Shadow IoT: A growing threat to enterprise security

Zscaler released their second annual IoT report, compiled after analyzing their customers’ IoT transactions in the Zscaler cloud for two weeks. The company found 553 different IoT devices across 21 categories from 212 manufacturers.

Organizations around the world are observing this Shadow IoT phenomenon, where employees are bringing unauthorized devices into the enterprise. With this onslaught of unknown and unauthorized devices, IT and security teams often won’t know these devices are on the corporate network nor how they impact an organization’s overall security posture.

Key findings

• Unauthorized IoT devices on the rise: The top unauthorized IoT devices include digital home assistants, TV set-top boxes, IP cameras, smart home devices, smart TVs, smart watches, and even automotive multimedia systems.
• Manufacturing & retail industries top IoT traffic volume: Manufacturing and retail customers generated the highest IoT traffic volume (56.8%) followed by enterprises (23.7%), entertainment and home automation (15.7%), and healthcare (3.8%).
• Majority of IoT transactions are insecure: 83 percent of IoT-based transactions are occurring over plain-text channels, whereas only 17 percent are using secure (SSL) channels.
• Exponential increase of IoT malware: 14,000 IoT-based malware attempts per month have been blocked. That number has increased more than seven times than the May 2019 research.
• New exploits emerging to target unauthorized devices: New exploits that target IoT devices are popping up all the time, such as the RIFT botnet, which looks for vulnerabilities in network cameras, IP cameras, DVRs, and home routers.

The company also identified a number of unique and interesting IoT devices connecting to the Zscaler cloud, such as smart refrigirators, music furniture (a combination table lamp and smart media player device named Symfonisk), Tesla and Honda automobile media players, and Wi-Fi memory cards.

“We have entered a new age of IoT device usage within the enterprise. Employees are exposing enterprises to a large swath of threats by using personal devices, accessing home devices, and monitoring personal entities through corporate networks,” said Deepen Desai, Vice President of Security Research, Zscaler.

“As an industry, we need to implement security strategies that safeguard enterprise networks by removing shadow IoT devices from the attack surface while continuously improving detection and prevention of attacks that target these devices.”

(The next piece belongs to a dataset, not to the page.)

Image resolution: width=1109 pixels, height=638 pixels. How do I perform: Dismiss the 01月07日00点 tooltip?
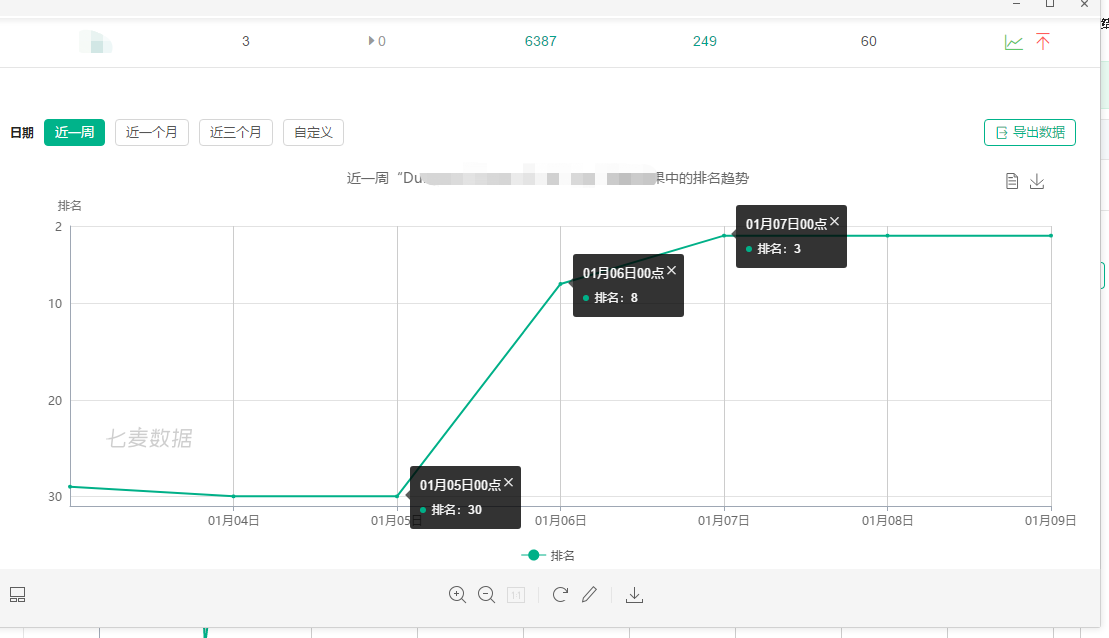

Orgs should implement a zero trust approach

In response to the growing threat posed by Shadow IoT devices brought into the enterprise, IT organizations must first be able to gain visibility into the existence of unauthorized IoT devices that are already inside the network.

Organizations should be considering a zero trust approach that ensures any communication between devices and people is with known entities and is within their organization’s policy to reduce the IoT attack surface.